Assignment =
Using the records below, filter for lines that contain the string "height" and copy them out.

Stored records
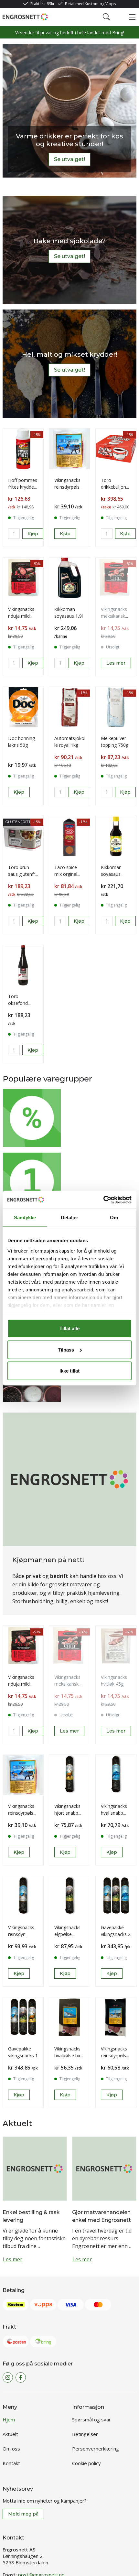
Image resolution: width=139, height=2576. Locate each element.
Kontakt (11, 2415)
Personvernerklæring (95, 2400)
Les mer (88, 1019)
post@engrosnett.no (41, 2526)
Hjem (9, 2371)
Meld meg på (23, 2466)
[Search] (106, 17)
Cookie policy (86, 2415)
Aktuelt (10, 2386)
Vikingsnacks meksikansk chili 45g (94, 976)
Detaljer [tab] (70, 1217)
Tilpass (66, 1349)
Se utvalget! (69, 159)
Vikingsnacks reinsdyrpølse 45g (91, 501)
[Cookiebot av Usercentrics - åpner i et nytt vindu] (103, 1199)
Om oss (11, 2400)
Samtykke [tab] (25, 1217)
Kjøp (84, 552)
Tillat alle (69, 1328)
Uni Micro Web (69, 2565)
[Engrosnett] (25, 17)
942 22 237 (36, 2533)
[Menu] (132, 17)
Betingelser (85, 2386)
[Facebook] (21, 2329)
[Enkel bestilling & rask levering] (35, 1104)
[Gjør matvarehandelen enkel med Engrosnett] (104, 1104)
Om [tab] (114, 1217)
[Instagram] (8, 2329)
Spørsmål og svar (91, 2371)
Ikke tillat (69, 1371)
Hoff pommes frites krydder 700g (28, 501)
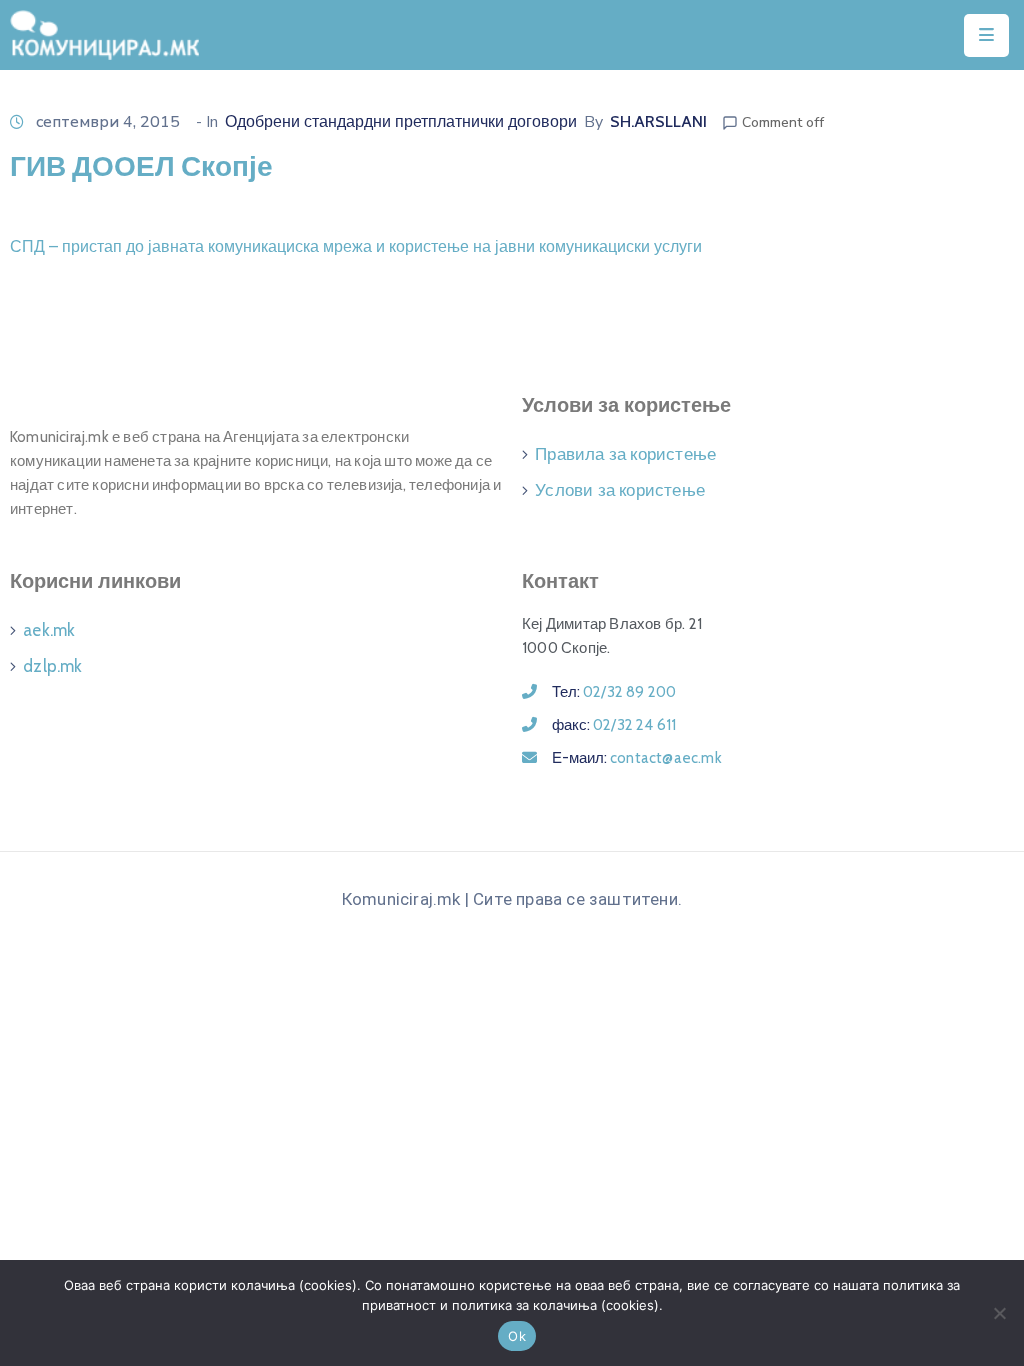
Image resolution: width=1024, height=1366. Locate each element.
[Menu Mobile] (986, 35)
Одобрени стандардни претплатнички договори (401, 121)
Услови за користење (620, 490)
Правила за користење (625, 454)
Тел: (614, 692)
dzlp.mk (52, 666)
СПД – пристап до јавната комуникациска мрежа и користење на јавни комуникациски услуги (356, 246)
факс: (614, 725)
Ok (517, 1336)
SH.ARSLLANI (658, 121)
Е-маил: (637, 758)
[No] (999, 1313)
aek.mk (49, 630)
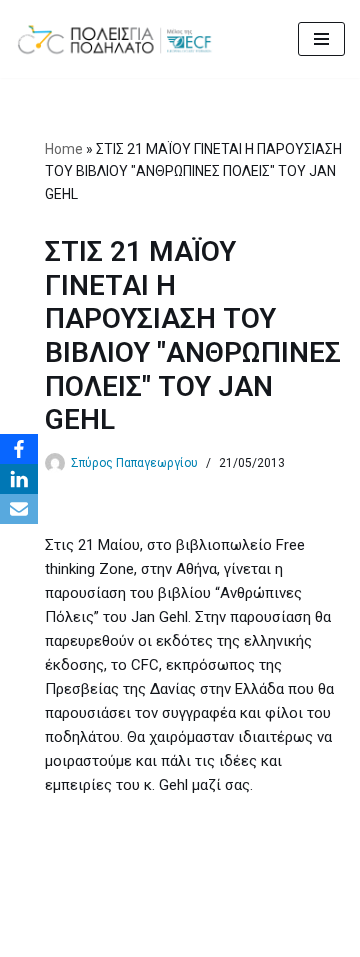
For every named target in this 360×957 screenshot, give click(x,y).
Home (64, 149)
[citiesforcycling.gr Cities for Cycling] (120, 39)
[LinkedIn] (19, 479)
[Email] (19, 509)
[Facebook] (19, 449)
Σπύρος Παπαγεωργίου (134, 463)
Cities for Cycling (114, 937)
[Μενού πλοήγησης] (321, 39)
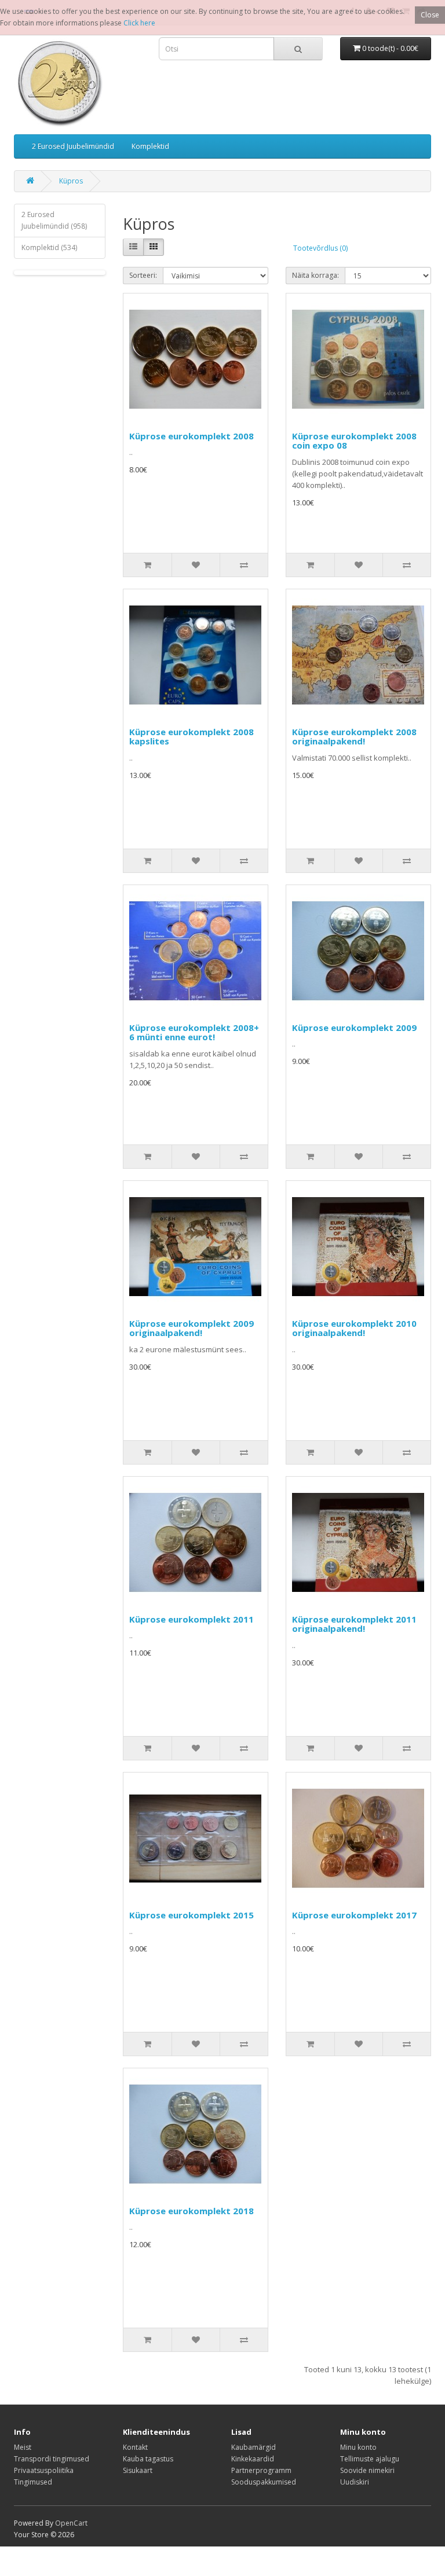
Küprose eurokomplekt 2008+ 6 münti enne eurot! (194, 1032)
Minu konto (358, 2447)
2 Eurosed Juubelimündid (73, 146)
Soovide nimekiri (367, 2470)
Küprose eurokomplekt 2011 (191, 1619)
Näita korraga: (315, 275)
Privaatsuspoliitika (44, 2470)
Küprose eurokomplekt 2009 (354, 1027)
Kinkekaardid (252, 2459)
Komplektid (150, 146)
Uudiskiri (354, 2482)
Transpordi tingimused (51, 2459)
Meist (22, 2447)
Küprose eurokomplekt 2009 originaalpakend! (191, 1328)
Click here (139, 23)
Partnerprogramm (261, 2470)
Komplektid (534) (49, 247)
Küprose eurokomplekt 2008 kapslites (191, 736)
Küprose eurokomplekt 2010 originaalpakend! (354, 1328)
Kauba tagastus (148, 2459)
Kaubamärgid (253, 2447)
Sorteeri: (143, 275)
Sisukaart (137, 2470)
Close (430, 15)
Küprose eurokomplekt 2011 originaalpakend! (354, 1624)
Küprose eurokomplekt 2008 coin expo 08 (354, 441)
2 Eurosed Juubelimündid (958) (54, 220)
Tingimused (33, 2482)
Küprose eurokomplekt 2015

Response area =
Image resolution: width=139, height=2576. Locate each element.
Image resolution: width=1024, height=1366. Locate each element.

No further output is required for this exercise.